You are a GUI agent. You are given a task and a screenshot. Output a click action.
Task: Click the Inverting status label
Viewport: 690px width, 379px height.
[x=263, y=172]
==
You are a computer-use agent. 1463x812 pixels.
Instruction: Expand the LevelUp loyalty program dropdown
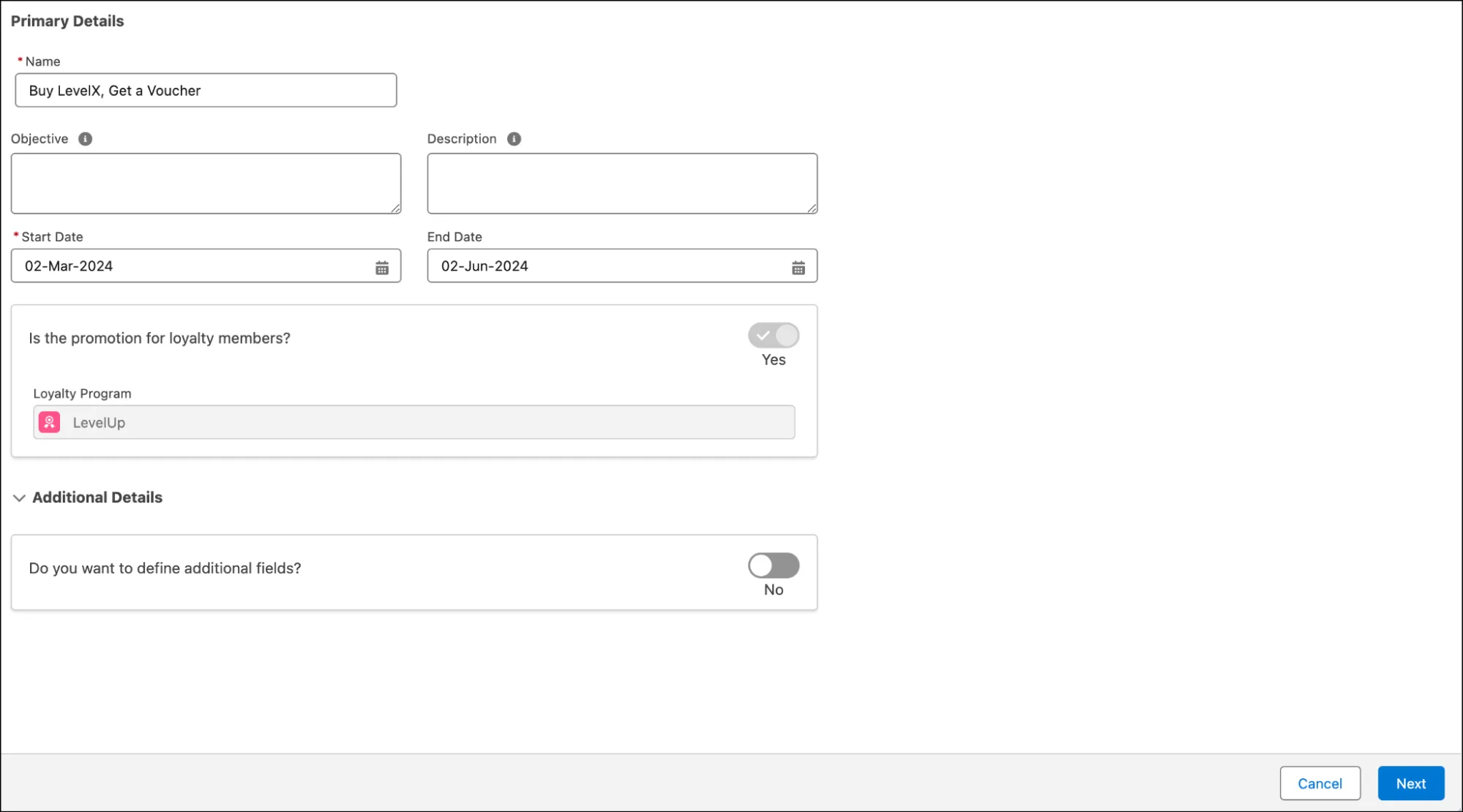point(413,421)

» **PROBLEM TO SOLVE**
Render the lines as a JSON list of strings, one string per line, skipping blank lines. Begin at the line that has "You are a computer-use" and stop after the line that has "point(413,421)", keeping any pictures out of the answer.

» **EXERCISE RESULT**
[
  "You are a computer-use agent. 1463x812 pixels.",
  "Instruction: Expand the LevelUp loyalty program dropdown",
  "point(413,421)"
]